» **EXERCISE INSTRUCTIONS**:
Count how many lines below include the string "Enable". Only that number should appear in the reply.

════

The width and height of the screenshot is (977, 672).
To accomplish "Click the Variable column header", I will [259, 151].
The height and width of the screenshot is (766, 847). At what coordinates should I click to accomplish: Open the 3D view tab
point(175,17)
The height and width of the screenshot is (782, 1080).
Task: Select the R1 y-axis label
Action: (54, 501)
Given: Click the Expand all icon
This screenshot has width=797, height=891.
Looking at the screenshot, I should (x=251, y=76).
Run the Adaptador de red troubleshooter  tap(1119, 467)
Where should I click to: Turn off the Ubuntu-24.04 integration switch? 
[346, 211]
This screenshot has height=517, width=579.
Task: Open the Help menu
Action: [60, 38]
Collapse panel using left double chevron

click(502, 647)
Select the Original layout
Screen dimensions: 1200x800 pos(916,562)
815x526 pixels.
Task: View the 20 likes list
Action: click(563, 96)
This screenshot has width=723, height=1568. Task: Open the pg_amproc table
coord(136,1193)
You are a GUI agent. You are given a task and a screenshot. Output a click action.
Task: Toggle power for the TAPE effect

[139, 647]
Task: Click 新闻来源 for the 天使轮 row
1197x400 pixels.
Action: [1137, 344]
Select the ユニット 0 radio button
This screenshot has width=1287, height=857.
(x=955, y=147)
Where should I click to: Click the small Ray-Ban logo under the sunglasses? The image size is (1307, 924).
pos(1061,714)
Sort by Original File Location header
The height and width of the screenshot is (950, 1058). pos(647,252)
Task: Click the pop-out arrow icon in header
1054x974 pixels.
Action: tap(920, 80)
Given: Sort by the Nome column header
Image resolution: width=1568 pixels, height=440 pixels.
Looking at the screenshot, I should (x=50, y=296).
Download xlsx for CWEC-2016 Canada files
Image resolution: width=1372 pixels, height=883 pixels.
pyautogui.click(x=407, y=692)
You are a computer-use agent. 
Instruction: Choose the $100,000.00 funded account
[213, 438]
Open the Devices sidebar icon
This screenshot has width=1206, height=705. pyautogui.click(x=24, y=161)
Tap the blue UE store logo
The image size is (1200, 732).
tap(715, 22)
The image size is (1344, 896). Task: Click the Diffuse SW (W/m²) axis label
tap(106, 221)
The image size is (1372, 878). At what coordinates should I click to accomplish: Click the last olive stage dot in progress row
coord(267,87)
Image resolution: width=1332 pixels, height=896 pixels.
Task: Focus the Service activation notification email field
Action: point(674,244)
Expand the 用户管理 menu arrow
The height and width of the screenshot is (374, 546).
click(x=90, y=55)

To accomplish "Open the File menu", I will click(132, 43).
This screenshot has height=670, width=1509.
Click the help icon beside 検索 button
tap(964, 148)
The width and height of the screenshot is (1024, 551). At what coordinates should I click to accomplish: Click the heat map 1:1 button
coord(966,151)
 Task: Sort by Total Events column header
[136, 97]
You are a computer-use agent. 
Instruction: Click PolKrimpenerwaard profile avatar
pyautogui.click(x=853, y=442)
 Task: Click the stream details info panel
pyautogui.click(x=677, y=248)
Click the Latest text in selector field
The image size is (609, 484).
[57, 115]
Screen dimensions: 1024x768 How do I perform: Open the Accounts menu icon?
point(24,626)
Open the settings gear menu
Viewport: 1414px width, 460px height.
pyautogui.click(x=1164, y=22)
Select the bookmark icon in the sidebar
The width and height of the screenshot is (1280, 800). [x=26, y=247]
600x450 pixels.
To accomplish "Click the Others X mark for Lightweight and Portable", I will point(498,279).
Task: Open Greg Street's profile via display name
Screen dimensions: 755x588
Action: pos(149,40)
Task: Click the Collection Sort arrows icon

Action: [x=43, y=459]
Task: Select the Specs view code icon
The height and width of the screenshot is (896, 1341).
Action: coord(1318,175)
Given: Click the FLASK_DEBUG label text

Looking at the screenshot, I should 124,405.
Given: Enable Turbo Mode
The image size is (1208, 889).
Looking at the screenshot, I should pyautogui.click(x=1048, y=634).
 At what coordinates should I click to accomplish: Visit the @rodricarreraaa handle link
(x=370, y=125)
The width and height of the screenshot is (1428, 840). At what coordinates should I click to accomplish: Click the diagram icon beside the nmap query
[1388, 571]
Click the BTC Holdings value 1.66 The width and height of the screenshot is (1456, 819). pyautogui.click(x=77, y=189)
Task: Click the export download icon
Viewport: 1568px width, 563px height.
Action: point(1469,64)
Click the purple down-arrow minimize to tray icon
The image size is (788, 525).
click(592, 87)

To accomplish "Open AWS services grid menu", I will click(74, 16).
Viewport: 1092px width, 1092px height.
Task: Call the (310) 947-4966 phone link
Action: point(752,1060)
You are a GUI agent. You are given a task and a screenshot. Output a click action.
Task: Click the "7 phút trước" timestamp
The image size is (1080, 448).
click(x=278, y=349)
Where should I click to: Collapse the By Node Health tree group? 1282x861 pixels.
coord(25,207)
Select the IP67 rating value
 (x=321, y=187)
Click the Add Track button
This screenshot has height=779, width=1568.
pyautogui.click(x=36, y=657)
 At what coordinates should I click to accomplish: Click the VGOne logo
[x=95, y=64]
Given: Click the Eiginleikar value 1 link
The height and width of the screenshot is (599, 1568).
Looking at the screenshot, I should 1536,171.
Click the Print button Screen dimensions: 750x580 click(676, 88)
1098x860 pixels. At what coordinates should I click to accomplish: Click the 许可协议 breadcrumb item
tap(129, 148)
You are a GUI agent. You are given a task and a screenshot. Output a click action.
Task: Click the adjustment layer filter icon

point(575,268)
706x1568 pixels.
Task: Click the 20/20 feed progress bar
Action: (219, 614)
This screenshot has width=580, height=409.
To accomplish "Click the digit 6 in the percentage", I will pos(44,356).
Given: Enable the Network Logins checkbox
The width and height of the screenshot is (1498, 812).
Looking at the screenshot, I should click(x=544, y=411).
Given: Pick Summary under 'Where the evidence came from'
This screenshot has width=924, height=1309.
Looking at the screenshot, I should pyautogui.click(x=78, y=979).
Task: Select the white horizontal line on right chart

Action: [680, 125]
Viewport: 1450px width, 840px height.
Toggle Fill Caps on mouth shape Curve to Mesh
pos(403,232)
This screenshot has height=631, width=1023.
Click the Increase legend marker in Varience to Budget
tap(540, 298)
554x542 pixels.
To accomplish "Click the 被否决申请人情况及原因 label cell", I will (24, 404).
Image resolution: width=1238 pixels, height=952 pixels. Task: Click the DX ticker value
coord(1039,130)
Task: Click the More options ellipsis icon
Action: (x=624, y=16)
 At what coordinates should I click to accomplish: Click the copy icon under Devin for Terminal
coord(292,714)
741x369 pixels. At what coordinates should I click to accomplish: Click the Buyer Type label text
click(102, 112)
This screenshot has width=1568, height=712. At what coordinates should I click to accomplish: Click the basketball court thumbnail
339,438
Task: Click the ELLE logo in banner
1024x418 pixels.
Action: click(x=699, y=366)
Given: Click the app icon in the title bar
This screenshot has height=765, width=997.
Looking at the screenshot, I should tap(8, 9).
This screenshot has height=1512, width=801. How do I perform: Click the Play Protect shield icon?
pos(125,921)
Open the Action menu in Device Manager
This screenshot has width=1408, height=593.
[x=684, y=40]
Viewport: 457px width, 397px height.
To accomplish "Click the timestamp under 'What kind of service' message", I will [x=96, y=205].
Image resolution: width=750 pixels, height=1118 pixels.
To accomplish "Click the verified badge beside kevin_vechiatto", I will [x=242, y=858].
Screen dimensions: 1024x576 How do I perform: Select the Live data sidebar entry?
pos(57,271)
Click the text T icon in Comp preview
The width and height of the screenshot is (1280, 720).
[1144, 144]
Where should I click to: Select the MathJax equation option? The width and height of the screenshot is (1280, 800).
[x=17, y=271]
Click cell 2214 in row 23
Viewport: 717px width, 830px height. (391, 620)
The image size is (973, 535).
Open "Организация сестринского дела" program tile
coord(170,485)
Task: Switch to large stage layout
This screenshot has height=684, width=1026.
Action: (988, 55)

════

» **FINISHED TASK**:
2